High Performance C++ Profiling

My interest in code profiling started when I was making hudbot. What with code injection and patching, function hooking, data hijacking, and OpenGL, I knew I had relatively no experience in what I was attempting and that I could easily be producing some amazing slowdowns if I wasn’t careful.

Unfortunately, C++ profilers seem to come in three varieties, all of which have a fatal downside:

Sampling Profilers which are fast, multi-threaded, but inaccurate and have decent output (sometimes too detailed). Some examples are VTune, CodeAnalyst, google-perftools and Sleepy.
Instrumenting Profilers which are accurate, multi-threaded, but slow, and have decent output. Some examples are GlowCode and the now defunct DevPartner Profiler Community Edition.
Instrumenting Profilers which are fast, accurate, but single threaded and have limited output. These range from extremely simple profilers like Peter Kankowski’s Poor Man’s Profiler to the more complicated and full-featured Shiny C++ Profiler.
The obvious outcome is that if you want fast and accurate, like I did, you’ll have to use an existing profiler or write it yourself and instrument your code manually. With a little work, fancy stuff like call trees can be added. Once you get it tested and working, you can start going crazy profiSegmentation fault.

Oh yeah, about that. There are no multi-threaded instrumented profilers that are open source, and depending on how your single threaded profiler works, the results when trying to use it in a multi-threaded environment can range from bad data to outright crashing. It’s possible to patch the profiler to only allow the main thread in, but this adds unnecessary slowdowns and doesn’t address how to profile other threads. This is where my profiler comes in!

Pieces of a high performance multi-threaded C++ profiler

Timing


Latency in cycles and resolution of various timing methods (resolution is hand wavy, not to scale)
The main piece of a high performance profiler is what mechanism is used to get the timestamps. High precision is the obvious main requirement, but it must also have as low a latency as possible. If you’re making millions of calls a second to your profiler, the timestamp mechanism could become the limiting factor in your app’s performance and make it so unresponsive that testing it is infeasible.
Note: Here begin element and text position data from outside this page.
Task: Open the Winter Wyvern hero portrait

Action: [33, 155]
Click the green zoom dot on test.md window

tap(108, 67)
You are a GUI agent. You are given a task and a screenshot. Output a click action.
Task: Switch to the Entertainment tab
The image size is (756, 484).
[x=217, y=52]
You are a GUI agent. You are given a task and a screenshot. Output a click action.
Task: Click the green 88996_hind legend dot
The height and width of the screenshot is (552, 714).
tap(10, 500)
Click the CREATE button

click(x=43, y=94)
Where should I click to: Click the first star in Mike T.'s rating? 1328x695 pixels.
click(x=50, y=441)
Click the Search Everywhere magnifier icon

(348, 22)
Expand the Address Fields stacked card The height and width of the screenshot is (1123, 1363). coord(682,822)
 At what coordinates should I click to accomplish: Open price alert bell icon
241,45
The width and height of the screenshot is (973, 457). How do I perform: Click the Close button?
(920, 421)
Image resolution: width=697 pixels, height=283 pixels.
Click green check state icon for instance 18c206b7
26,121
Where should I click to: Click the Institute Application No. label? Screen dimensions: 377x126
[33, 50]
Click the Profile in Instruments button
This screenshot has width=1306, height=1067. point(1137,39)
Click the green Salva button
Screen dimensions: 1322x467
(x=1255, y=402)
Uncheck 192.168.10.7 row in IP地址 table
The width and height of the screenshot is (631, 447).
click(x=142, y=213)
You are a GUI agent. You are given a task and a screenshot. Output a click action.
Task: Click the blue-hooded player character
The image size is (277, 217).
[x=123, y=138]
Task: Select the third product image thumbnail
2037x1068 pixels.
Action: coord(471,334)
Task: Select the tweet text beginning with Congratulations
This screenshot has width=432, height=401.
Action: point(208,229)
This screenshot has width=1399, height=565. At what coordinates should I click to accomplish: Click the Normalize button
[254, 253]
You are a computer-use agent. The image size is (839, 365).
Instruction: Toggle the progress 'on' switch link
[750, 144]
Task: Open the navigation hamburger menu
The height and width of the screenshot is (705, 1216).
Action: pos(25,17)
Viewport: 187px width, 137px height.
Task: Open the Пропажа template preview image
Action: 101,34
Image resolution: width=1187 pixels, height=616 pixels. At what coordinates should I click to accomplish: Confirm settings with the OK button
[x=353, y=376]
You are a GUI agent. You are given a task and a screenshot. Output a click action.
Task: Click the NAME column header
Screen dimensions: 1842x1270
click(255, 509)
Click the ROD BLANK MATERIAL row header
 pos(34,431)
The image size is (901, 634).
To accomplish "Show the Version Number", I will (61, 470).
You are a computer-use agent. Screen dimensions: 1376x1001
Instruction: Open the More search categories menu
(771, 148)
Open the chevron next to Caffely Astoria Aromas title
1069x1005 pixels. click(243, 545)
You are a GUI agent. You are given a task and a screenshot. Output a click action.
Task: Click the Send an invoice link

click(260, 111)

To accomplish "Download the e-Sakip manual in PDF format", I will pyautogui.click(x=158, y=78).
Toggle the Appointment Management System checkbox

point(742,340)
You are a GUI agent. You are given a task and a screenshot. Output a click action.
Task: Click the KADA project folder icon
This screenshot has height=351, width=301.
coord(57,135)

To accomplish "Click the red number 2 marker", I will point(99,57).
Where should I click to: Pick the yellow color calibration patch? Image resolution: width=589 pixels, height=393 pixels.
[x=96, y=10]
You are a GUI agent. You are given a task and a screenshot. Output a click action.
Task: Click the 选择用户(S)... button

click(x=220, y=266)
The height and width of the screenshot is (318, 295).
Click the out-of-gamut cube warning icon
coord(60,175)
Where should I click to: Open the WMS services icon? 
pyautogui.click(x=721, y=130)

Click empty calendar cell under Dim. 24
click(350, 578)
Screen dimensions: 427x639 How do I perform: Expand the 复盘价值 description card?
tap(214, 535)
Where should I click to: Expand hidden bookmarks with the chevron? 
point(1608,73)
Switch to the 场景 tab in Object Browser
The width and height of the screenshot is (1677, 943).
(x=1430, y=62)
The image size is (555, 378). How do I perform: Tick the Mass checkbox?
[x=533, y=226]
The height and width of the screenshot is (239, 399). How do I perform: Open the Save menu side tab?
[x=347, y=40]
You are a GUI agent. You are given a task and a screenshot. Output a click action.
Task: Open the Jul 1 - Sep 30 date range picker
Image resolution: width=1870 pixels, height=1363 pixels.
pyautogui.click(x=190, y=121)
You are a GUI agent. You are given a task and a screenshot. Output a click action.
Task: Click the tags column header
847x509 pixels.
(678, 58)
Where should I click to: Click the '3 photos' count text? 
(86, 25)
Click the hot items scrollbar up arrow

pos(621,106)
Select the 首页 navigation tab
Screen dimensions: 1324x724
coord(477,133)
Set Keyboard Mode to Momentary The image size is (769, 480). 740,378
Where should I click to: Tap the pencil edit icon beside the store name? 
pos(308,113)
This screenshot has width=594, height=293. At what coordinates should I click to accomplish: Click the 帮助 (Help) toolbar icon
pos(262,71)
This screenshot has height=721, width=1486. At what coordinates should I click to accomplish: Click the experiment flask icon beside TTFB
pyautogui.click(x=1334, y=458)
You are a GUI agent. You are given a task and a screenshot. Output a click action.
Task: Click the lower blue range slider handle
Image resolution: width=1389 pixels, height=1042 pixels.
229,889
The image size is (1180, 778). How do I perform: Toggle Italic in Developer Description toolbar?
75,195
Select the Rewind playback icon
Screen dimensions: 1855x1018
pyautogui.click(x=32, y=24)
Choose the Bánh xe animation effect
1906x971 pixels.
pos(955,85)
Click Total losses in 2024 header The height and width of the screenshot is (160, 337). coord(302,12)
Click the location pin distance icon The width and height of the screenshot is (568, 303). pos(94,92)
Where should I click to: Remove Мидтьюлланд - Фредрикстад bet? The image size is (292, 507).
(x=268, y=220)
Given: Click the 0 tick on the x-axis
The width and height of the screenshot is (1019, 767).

On an x86, this means you must go with rdtsc. It is low latency, high precision, and is portable to gcc. This choice is unfortunately not without it’s trade offs. rdtsc does not serialize, so unless you insert a serializing instruction like cpuid before it (and bloat the latency in the process) or use the new rtdscp instruction, the cycle count you receive may not be 100% accurate. rdtsc is not guaranteed to be sync’d across all CPUs in a multi-core / multi-CPU system, so even single threaded timing has the possibility of being incorrect if the thread is scheduled across multiple CPUs. But, and this is a big but, for what I want there is nothing else to use. If someone else has different needs they can replace the timer function, but for the volume of calls I’m interested in, latency needs to be the bare minimum.